Title: Comparing soluble ferric pyrophosphate to common iron salts and chelates as sources of bioavailable iron in a caco-2 cell culture model

Author
item ZHU, LE - University Of Wisconsin
item Glahn, Raymond
item NELSON, DEANNA - Cornell University
item MILLER, DENNIS - Cornell University

Submitted to: Journal of Agricultural and Food Chemistry
Publication Type: Peer Reviewed Journal
Publication Acceptance Date: 4/5/2009
Publication Date: 6/9/2009
Citation: Zhu, L., Glahn, R.P., Nelson, D., Miller, D.D. 2009. Comparing soluble ferric pyrophosphate to common iron salts and chelates as sources of bioavailable iron in a caco-2 cell culture model. Journal of Agricultural and Food Chemistry. 57(11):5014-5019.

Interpretive Summary: Iron bioavailability from supplements and fortificants varies depending upon the form of the iron and the presence or absence of iron absorption enhancers and inhibitors. A model for digestion has been developed in our lab that uses a simulated digestion and Caco-2 epithelial tissue cell culture monolayer to imitate the intestinal lining and absorption of minerals into our bodies. Using our model system, our objectives were to compare the effects of pH and selected enhancers and inhibitors and food matrices on the bioavailability of iron in soluble ferric pyrophosphate (SFP) to other iron fortificants using a Caco-2 cell culture model with or without the combination of in vitro digestion. Our results suggest that dietary factors known to enhance and inhibit iron bioavailability from various iron sources affect iron bioavailability from SFP in similar directions. However, the magnitude of the effects of iron absorption inhibitors on SFP iron appears to be smaller than on iron salts, such as ferrous sulphate and ferric chloride. This supports the hypothesis that SFP is a promising iron source for food fortification and dietary supplements.

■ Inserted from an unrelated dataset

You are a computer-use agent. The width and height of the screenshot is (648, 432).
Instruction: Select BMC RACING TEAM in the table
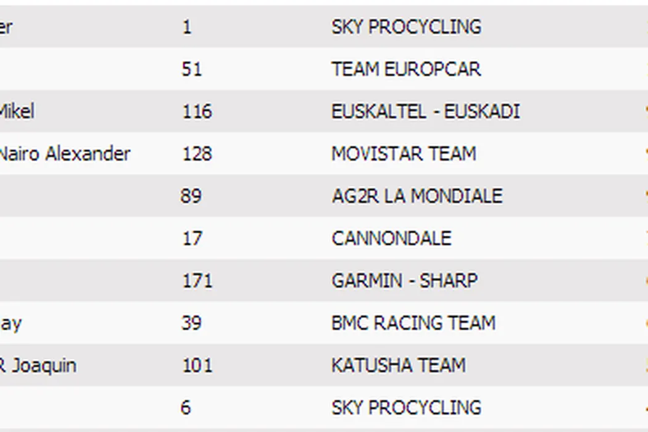pos(413,323)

Technical Abstract: Iron bioavailability from supplements and fortificants varies depending upon the form of the iron and the presence or absence of iron absorption enhancers and inhibitors. Our objectives were to compare the effects of pH and selected enhancers and inhibitors and food matrices on the bioavailability of iron in soluble ferric pyrophosphate (SFP) to other iron fortificants using a Caco-2 cell culture model with or without the combination of in vitro digestion. Ferritin formation was the highest in cells treated with SFP compared to those treated with other iron compounds or chelates. Exposure to pH 2 followed by adjustment to pH 7 markedly decreased FeSO4 bioavailability but had a smaller effect on bioavailabilities from SFP and sodium iron(III) ethylenediaminetetraacetate (NaFeEDTA), suggesting that chelating agents minimize the effects of pH on iron bioavailabilty. Adding ascorbic acid (AA) and cysteine to SFP in a 20:1 molar ratio increased ferritin formation by 3- and 2-fold, respectively, whereas adding citrate had no significant effect on the bioavailability of SFP. Adding phytic acid (10:1) and tannic acid (1:1) to iron decreased iron bioavailability from SFP by 91 and 99%, respectively. The addition of zinc had a marked inhibitory effect on iron bioavailability. Calcium and magnesium also inhibited iron bioavailability but to a lesser extent. Incorporating SFP in rice greatly reduced iron bioavailability from SFP, but this effect can be partially reversed with the addition of AA. SFP and FeSO4 were taken up similarly when added to nonfat dry milk. Our results suggest that dietary factors known to enhance and inhibit iron bioavailability from various iron sources affect iron bioavailability from SFP in similar directions. However, the magnitude of the effects of iron absorption inhibitors on SFP iron appears to be smaller than on iron salts, such as FeSO4 and FeCl3. This supports the hypothesis that SFP is a promising iron source for food fortification and dietary supplements.